§ **DIRECTIONS**:
From the records below, print exactly the lines starting at the one containing "You are a computer-use agent. The width" and ending at the one containing "has height=313, width=592.", ends included, and nothing else.

*** Opening of EXTRACTED DATA ***

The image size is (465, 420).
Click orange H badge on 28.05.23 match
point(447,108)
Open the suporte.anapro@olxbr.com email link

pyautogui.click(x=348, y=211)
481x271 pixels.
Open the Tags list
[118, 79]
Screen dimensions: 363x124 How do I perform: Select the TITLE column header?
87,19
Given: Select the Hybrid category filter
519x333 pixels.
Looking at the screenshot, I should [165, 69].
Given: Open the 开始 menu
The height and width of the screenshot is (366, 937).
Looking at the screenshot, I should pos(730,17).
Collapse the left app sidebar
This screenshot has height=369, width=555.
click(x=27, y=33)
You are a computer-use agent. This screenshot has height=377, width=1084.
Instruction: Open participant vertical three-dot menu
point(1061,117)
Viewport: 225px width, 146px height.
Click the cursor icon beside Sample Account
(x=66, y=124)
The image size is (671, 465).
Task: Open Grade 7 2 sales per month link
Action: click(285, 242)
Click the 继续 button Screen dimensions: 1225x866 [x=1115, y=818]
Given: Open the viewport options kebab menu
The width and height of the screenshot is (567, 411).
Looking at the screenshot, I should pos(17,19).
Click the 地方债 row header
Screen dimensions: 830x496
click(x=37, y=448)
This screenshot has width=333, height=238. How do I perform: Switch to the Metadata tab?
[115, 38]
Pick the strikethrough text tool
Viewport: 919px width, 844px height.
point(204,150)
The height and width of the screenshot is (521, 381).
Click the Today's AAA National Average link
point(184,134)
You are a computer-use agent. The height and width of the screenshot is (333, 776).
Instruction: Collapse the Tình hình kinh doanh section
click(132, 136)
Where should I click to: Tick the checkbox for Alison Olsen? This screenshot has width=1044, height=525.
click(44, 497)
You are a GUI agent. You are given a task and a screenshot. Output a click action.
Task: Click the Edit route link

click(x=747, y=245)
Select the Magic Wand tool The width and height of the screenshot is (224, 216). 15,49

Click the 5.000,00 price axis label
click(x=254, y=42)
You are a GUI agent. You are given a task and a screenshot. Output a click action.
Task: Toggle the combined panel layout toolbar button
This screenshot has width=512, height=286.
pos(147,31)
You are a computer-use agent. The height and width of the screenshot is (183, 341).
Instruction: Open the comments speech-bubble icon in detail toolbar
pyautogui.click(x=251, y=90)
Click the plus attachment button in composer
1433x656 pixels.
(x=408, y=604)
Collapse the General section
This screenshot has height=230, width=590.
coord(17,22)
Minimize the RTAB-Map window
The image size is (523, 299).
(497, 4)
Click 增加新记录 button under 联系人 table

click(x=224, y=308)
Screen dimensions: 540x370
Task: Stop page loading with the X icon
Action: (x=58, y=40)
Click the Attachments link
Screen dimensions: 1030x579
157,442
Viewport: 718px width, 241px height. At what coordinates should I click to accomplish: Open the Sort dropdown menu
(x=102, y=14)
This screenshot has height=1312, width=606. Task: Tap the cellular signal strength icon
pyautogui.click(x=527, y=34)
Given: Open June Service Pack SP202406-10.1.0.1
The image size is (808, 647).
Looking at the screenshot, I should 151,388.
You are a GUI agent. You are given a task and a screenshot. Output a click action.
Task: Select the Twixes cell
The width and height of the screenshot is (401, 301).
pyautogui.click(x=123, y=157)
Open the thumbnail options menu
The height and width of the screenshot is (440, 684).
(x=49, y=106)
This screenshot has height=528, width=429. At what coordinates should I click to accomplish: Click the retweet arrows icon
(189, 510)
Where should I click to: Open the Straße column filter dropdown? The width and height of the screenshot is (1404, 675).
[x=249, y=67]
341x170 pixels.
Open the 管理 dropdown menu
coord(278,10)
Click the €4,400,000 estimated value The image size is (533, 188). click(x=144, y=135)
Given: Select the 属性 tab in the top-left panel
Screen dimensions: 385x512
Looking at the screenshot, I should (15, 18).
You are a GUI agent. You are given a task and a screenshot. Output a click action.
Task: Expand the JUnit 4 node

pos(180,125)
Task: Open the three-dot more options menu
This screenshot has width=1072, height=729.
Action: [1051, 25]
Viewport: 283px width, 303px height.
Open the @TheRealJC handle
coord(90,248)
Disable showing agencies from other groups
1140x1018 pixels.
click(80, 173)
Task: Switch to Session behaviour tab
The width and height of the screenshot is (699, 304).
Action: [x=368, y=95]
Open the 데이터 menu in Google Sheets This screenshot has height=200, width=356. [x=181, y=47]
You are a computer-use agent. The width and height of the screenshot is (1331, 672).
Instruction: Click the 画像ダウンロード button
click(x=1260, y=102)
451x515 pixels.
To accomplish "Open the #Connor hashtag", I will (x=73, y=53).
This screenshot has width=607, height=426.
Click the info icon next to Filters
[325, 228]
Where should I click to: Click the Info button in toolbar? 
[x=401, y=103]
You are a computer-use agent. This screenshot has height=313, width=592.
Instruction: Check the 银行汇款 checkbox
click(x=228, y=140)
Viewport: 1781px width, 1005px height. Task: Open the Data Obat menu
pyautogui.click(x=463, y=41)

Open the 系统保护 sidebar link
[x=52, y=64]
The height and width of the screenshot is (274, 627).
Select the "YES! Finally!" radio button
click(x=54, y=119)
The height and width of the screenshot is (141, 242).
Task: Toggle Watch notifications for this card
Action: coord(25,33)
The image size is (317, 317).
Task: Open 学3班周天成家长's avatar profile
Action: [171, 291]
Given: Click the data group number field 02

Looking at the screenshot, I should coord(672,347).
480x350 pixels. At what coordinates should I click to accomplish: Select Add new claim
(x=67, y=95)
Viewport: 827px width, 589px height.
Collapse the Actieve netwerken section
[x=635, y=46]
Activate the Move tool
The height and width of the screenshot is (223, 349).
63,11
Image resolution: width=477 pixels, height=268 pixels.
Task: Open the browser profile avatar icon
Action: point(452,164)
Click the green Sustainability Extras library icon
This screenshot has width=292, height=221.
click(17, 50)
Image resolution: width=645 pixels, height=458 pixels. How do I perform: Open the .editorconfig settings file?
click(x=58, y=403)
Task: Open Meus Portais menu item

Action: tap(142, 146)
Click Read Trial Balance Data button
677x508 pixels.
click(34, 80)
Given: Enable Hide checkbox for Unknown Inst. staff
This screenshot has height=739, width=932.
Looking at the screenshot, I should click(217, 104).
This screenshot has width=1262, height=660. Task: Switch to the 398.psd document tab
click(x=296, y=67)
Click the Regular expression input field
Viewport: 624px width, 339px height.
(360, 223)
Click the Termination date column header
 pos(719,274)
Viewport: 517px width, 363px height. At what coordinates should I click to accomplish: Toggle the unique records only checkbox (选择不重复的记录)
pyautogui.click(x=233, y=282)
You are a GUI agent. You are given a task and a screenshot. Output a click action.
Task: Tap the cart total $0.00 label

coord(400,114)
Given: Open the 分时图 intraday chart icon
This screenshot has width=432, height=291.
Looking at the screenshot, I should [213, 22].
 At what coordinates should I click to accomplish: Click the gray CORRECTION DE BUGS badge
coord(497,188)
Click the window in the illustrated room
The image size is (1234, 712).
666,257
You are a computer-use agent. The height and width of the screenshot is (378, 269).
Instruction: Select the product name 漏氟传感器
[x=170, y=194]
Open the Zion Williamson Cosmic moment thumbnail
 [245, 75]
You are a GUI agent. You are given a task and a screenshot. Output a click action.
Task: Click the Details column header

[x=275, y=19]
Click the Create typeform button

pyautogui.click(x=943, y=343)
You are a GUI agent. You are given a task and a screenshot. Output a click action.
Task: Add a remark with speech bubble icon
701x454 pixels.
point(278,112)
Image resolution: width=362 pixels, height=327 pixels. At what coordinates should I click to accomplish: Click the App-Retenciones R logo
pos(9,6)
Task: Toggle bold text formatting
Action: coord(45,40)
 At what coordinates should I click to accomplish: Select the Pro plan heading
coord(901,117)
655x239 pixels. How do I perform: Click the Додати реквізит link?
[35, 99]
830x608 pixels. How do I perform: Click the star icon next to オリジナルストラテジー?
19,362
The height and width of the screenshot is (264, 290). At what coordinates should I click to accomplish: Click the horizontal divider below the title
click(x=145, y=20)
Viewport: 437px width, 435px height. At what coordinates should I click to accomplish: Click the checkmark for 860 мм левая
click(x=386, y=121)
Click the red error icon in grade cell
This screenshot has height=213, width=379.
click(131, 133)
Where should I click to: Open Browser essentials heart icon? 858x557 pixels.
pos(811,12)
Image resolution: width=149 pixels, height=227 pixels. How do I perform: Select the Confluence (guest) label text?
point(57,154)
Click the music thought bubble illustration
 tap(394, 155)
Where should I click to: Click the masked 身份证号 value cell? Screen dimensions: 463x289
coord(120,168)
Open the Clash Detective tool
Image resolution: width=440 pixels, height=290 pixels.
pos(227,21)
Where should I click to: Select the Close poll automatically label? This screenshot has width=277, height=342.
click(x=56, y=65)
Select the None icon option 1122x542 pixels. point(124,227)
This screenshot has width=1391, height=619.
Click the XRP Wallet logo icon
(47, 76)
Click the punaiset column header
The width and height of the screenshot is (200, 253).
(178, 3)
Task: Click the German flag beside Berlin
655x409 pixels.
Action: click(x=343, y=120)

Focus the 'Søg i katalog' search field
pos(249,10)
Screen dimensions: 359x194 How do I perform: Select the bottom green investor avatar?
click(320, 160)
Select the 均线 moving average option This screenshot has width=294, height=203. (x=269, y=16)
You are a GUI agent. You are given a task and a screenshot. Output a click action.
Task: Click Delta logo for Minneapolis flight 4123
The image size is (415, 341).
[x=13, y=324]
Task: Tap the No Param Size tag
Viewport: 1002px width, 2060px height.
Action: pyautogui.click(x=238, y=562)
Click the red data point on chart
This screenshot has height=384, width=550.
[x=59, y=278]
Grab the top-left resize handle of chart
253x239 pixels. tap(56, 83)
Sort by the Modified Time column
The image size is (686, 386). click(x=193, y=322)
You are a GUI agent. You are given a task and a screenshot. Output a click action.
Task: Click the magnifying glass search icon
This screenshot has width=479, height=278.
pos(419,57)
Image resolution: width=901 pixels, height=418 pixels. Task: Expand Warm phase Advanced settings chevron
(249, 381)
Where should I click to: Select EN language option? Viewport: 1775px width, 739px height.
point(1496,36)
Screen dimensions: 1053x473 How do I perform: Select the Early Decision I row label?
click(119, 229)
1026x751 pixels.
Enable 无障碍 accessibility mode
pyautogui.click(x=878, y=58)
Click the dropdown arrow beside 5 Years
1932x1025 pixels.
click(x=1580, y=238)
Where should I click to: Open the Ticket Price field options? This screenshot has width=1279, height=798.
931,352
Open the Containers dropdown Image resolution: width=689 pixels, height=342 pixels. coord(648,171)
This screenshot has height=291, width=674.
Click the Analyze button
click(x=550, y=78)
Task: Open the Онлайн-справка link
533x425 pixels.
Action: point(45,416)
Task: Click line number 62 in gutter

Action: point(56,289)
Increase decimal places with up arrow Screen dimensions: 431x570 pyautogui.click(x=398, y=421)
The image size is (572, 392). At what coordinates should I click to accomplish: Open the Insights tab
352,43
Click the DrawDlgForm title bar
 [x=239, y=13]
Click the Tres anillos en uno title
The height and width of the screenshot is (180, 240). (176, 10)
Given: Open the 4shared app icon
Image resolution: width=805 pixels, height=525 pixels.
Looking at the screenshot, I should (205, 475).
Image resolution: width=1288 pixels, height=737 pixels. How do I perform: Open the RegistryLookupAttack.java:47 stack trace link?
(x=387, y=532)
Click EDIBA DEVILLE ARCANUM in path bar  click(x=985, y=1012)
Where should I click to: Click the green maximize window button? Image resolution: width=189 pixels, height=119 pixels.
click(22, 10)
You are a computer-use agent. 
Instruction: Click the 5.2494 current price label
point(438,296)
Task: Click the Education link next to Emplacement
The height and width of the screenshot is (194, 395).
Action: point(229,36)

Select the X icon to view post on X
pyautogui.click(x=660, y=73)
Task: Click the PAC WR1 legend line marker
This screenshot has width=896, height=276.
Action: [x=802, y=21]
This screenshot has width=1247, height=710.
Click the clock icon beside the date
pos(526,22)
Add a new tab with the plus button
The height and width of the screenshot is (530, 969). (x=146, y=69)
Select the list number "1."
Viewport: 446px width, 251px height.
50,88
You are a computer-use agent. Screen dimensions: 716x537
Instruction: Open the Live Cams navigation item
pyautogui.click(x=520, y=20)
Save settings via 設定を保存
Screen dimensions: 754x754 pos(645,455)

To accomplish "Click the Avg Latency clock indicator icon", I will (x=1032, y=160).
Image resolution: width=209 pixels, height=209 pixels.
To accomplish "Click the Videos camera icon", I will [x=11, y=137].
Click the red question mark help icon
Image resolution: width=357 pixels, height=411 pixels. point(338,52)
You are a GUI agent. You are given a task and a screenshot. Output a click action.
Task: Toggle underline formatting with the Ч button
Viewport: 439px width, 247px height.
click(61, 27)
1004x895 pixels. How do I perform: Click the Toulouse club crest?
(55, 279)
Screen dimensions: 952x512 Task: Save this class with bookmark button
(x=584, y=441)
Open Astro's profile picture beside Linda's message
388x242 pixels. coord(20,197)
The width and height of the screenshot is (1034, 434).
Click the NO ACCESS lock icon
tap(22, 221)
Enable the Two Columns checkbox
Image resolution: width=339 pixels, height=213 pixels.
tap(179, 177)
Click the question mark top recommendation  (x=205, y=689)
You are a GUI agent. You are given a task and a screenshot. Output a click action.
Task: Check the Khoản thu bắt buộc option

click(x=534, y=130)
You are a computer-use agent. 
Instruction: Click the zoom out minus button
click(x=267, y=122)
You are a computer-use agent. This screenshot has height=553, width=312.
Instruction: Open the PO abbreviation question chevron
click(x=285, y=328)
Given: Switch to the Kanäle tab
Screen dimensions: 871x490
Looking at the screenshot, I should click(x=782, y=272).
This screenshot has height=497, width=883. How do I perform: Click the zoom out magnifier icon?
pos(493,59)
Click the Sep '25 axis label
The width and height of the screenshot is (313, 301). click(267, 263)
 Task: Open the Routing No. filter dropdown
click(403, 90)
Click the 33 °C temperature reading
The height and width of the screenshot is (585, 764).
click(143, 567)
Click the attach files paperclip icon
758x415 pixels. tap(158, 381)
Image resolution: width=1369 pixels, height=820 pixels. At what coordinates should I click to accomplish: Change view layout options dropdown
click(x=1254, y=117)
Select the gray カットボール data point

*** Close of EXTRACTED DATA ***

§ **YOUR SOLUTION**:
You are a computer-use agent. The width and height of the screenshot is (1331, 672).
Instruction: Click the 画像ダウンロード button
click(x=1260, y=102)
451x515 pixels.
To accomplish "Open the #Connor hashtag", I will (x=73, y=53).
This screenshot has width=607, height=426.
Click the info icon next to Filters
[325, 228]
Where should I click to: Click the Info button in toolbar? 
[x=401, y=103]
You are a computer-use agent. This screenshot has height=313, width=592.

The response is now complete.